Thank you. That's really helpful. And then just a second question, if you could comment on the sequential changes impact you saw from the supply chain this year and how you're thinking about that for Q4?
Yeah, so we think a lot of the areas in CPG, these are well noted out there, but we think what we're seeing is a lot of that we're seeing is subsiding into Q4. So we're expecting a rebound there in CPG. Automotive, we don't think that that is a strong rebounder uh necessarily in q4 however what i will say is our conversations uh with our automotive clients are actually very promising uh that we believe they will returning uh a lot of their spending in the first quarter of next year of 2022. a lot of them are looking to get aggressive a lot of them know that they have to make an up to do and it seems to be that they are starting to see some of these supply chain related uh issues with respect to their chips they believe that that will be subsiding in the first quarter of 2022. So that's encouraging.
Great. Thanks for the caller. Congrats on the quarter.
Thank you.
Thank you.
We do have an additional question from Laura Martin at Needham. Laura, your line is unmuted.
Hi. I just thought I would ask you a big-picture question. Omnicom has proposed standards for CTV, the Connected TV Signal Standardization Initiative. Do you guys have any thoughts on that and how it would relate to your WWD release?
You know, specifically on their exact proposal, I don't have any comment on their exact proposal, but we're all for standards. This industry was built on standards. Everyone's looking for a common framework to interact with each other.

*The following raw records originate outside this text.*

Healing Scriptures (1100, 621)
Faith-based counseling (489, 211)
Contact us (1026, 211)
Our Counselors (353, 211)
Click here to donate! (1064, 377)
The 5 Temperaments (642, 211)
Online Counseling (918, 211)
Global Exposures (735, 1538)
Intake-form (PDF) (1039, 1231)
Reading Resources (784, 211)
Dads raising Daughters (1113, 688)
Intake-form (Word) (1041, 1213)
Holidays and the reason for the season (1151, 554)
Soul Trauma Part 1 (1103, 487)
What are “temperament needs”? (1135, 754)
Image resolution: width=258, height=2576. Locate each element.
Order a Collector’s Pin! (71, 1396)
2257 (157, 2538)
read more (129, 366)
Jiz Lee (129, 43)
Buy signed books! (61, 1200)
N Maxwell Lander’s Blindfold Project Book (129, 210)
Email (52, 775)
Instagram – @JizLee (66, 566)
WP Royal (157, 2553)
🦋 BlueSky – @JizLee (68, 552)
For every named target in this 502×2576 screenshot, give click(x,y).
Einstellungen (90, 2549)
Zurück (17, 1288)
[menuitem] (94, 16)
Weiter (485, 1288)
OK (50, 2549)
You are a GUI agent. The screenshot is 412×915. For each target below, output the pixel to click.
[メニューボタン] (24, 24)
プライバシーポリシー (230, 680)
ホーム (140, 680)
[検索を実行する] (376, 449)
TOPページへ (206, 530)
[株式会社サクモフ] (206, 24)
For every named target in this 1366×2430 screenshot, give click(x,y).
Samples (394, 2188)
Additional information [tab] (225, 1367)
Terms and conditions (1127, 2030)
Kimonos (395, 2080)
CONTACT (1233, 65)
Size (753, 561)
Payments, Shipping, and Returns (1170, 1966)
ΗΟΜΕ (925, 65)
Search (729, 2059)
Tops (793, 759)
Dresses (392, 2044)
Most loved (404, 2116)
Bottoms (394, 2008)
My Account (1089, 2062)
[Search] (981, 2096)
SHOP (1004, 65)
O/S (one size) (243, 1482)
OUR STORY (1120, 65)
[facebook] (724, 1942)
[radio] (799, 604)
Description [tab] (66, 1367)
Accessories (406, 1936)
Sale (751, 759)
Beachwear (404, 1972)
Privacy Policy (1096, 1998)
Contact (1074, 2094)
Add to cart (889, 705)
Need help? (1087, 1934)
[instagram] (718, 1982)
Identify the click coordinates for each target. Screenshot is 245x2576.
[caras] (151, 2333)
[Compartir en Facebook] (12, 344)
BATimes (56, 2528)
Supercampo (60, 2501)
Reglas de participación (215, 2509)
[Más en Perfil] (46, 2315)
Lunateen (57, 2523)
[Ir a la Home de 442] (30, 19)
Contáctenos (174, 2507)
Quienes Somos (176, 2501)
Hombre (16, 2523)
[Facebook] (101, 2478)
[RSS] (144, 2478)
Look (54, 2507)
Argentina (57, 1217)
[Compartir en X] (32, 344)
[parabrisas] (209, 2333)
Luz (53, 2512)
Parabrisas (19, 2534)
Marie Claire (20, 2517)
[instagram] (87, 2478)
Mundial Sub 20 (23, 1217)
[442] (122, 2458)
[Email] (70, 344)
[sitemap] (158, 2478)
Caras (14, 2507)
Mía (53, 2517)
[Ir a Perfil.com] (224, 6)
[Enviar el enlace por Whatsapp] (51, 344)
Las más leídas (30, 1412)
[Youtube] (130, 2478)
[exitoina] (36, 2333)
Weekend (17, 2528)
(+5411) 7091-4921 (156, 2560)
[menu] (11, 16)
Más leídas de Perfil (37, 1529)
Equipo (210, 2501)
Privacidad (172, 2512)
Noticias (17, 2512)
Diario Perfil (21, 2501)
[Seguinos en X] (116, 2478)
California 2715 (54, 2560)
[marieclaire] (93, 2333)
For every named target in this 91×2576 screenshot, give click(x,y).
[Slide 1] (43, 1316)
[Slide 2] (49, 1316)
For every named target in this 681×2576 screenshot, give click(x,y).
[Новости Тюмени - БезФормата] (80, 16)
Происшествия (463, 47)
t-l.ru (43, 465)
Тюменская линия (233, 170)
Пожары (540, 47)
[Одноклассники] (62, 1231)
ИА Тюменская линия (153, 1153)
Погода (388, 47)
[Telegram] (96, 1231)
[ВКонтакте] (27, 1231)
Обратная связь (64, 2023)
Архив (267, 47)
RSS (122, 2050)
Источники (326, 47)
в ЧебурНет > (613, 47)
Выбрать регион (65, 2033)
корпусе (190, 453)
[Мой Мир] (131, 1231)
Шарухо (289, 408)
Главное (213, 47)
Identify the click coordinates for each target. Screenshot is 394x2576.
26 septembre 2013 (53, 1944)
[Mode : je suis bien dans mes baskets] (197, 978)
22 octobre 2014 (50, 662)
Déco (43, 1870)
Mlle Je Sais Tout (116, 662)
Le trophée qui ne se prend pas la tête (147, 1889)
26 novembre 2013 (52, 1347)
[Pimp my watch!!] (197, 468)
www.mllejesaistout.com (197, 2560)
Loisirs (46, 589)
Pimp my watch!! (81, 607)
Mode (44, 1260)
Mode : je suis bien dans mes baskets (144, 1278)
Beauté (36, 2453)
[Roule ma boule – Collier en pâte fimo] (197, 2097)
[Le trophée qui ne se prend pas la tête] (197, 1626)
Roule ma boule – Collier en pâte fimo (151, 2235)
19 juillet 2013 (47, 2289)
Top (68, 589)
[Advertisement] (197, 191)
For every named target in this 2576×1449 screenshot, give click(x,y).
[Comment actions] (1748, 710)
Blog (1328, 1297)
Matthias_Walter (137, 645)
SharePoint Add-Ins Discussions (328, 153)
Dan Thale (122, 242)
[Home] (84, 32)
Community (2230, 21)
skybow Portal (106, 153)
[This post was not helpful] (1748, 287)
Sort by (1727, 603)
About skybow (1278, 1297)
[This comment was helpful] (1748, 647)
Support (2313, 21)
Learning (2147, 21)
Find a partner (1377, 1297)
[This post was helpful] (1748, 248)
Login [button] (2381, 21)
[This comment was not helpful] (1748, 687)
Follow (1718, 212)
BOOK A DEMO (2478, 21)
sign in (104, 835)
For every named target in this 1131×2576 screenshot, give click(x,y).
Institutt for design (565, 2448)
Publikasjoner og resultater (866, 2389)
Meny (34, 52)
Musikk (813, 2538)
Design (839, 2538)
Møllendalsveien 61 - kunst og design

So I think that's part of getting everyone on the same page. Again, I will say that we think the standard is a people-based standard moving forward, leveraging many different ways to attach data and targeting at that household level. So all in all, I think what the Omnicom proposal shows is the substantial need for a plan going forward with no ID across connected TV. I think another big important factor that advertisers are looking for in connected TV is what content is their ad being shown against. And that continues to be a big open area that the sell side and the buy side continue to work through.
Super helpful. Thanks very much.
Thanks a lot.
All right. At this time, we have no more questions. I'll give it just a few more seconds to see if we have any more that come in at the last minute. All right. Seeing none, I will go ahead and turn it back to Tim and Chris for closing remarks if there are none. And we'll go from there.
All right. Thank you very much, everyone, for joining our third quarter earnings conference call. We will speak to you again next year and are very excited about the future. Thanks a lot.
Thanks. This concludes today's conference call. You may now disconnect.